= Mark of Lisbon =

Portuguese Franciscan, historian and Bishop of Porto

Mark of Lisbon, in Portuguese Marcos de Lisboa, in Latin Marcus Ulyssiponensis, (1511-1591), was a Portuguese Franciscan, historian, and the Bishop of Porto.

While visiting the main convents of the Franciscan Order in Spain, Italy, and France, Mark collected a number of original documents about the order's history at the instance of the minister general, André Álvarez. Earlier, in 1532, the minister general, Paul Pisotti, had instructed all the provincials of the order to collect all documents they could find pertaining to the fifteenth century, to continue the Conformities of Bartholomew of Pisa. When these documents were gathered together, it was given to Mark, who compiled them together with information he himself had gathered, as well as that from the Chronicle of Marianus of Florence, into his Portuguese language work Chronicle of the Friars Minor. This was published in Lisbon from 1557 to 1568.

The work is made up almost entirely of biographies of illustrious men of the order, which makes the title somewhat misleading.
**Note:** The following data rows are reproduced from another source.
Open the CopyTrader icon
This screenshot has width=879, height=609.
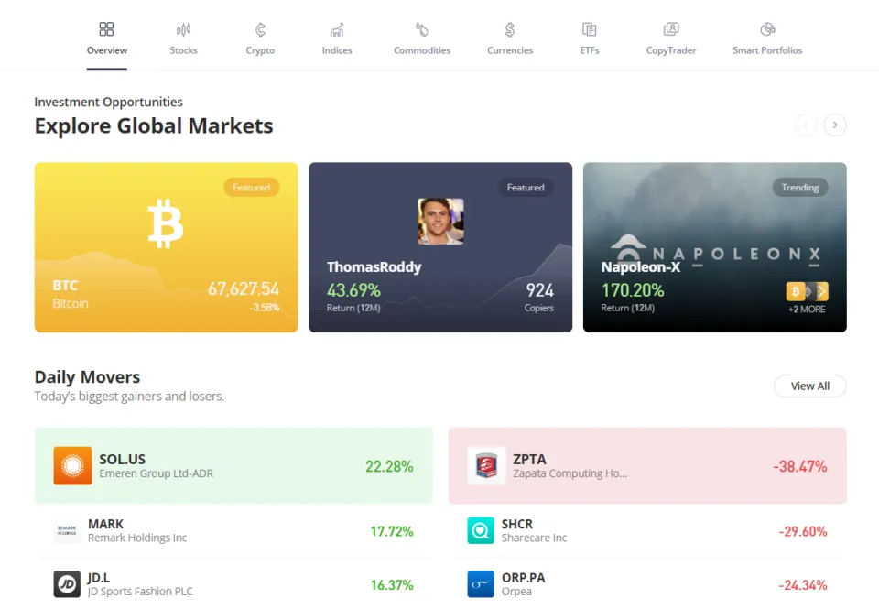click(671, 29)
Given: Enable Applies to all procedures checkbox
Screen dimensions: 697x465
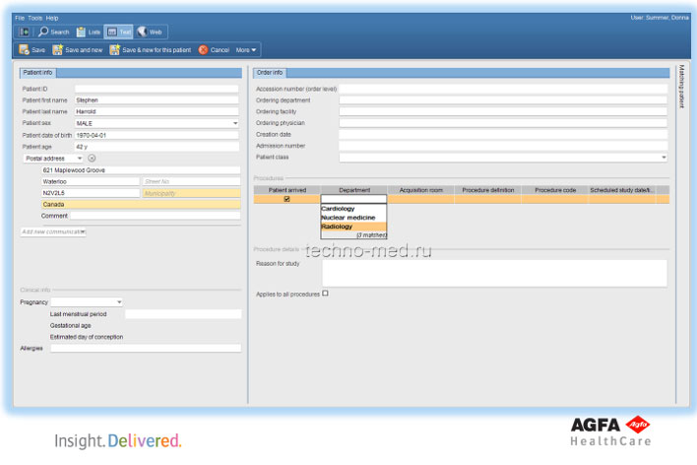Looking at the screenshot, I should pyautogui.click(x=326, y=293).
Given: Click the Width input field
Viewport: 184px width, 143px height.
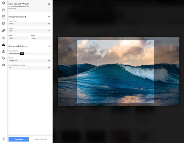Looking at the screenshot, I should 19,38.
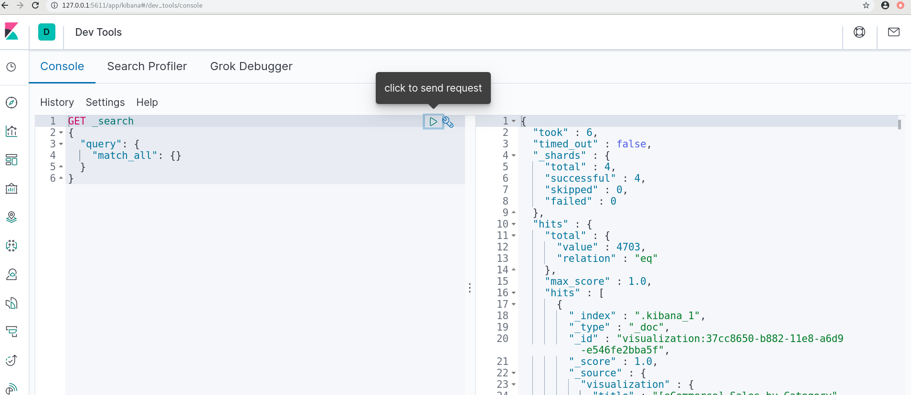Switch to the Search Profiler tab
This screenshot has height=395, width=911.
[x=147, y=66]
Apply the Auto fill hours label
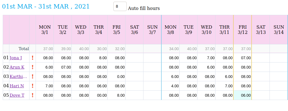 144,8
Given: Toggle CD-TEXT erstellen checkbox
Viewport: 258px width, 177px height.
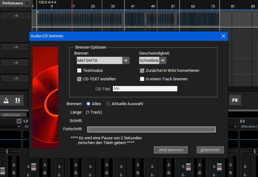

It is of great historical value, especially since the original sources to which the author had access, have entirely disappeared.

Mark of Lisbon is confused with Franciscan friar and lexicographer Marcos de Lisboa who actually authored the first major vocabulary in the Bikol language in the Philippines, the Vocabulario de la lengua Bicol and which according to Malcolm Mintz was rendered in manuscript form around 1610. However, though it was compiled from 1602 to 1611, the dictionary would only be posthumously published in 1754, and Arte de la lengua Bicol (1647) from Andres de San Agustin preceded it in print.

== Bibliography ==
- Carvalho, José Adriano Moreira de Freitas [Publ.] : Frei Marcos de Lisboa : cronista franciscano e bispo do Porto, Porto, Faculdade de Letras do Porto, 2002. The contribution of Bernard Dompnier, "Les enjeux de l’édition française des Chroniques de frère Marc de Lisbonne" can be read online.